--- ATIVIDADES ---
a: Reescreva a parte do texto sobre a digitalização que vai de "E, até lá, o" até "veio para ficar.", inclusive, trocando "Microsoft" por "Google".
b: Liste todas as pessoas citadas pelo nome no texto sobre a digitalização.

Para sustentar o aumento do volume, a empresa contratou mais de 40 pessoas. A Samba Tech também lançou um produto de videoconferência, que estava sendo testado desde 2019, em parceria com a Cisco, para atender a grupos de educação e empresas. Na pandemia, foram conquistados 40 novos clientes. A companhia atualmente tem mais de 400 clientes, entre eles os grupos Cogna, Ser Educacional e Damásio. “A demanda por ensino à distância era crescente, mas agora aumenta mais rapidamente — e a gente continua apostando nisso”, afirma Caetano.
Em todos os setores, a pandemia tem mostrado que a necessidade de adaptar-se ao digital não é mais uma questão de escolha, e sim de sobrevivência. O uso de ferramentas digitais, que já era uma realidade antes da covid-19, só deve acelerar. Um levantamento recente realizado pelo banco suíço UBS estima que na próxima década o volume de dados que trafegam pela internet crescerá dez vezes, chegando a 456 zettabytes, um volume suficiente para ocupar 840 iPhones de 64 gigabytes para cada habitante do planeta.
E, até lá, o número de pessoas com acesso à internet alcançará 6,6 bilhões — 2 bilhões além do nível atual. “A gente tem a oportunidade de olhar as características e as condições dessa nova realidade de outra perspectiva. O digital vai ser o novo normal para a grande maioria das empresas”, afirma Fernando Lemos, diretor de tecnologia da Microsoft no Brasil. É uma virada que veio para ficar.
Para o chefe da unidade de nuvem do Google, a pandemia ressaltou a importância dos negócios online | Filipe Serrano
A pandemia do novo coronavírus impôs uma nova realidade para as empresas. E, mais do que nunca, as plataformas digitais são as ferramentas que possibilitam a continuidade das operações. Essa é a visão de Thomas Kurian, presidente global da unidade de computação em nuvem do Google. A área é a que mais cresce no gigante de tecnologia. Seu faturamento mais do que dobrou em dois anos, passando de 4 bilhões de dólares em 2017 para 8,9 bilhões em 2019. No primeiro trimestre deste ano — na primeira fase da pandemia —, o aumento foi de 52%. À EXAME, Kurian falou sobre os reflexos da digitalização.

--- DADOS ---
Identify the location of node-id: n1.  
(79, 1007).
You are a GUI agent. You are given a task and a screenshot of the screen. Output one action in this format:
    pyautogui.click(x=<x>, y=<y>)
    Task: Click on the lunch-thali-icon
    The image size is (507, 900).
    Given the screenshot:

--- RESPOSTAS ---
a:
E, até lá, o número de pessoas com acesso à internet alcançará 6,6 bilhões — 2 bilhões além do nível atual. “A gente tem a oportunidade de olhar as características e as condições dessa nova realidade de outra perspectiva. O digital vai ser o novo normal para a grande maioria das empresas”, afirma Fernando Lemos, diretor de tecnologia da Google no Brasil. É uma virada que veio para ficar.

b:
Caetano
Fernando Lemos
Filipe Serrano
Thomas Kurian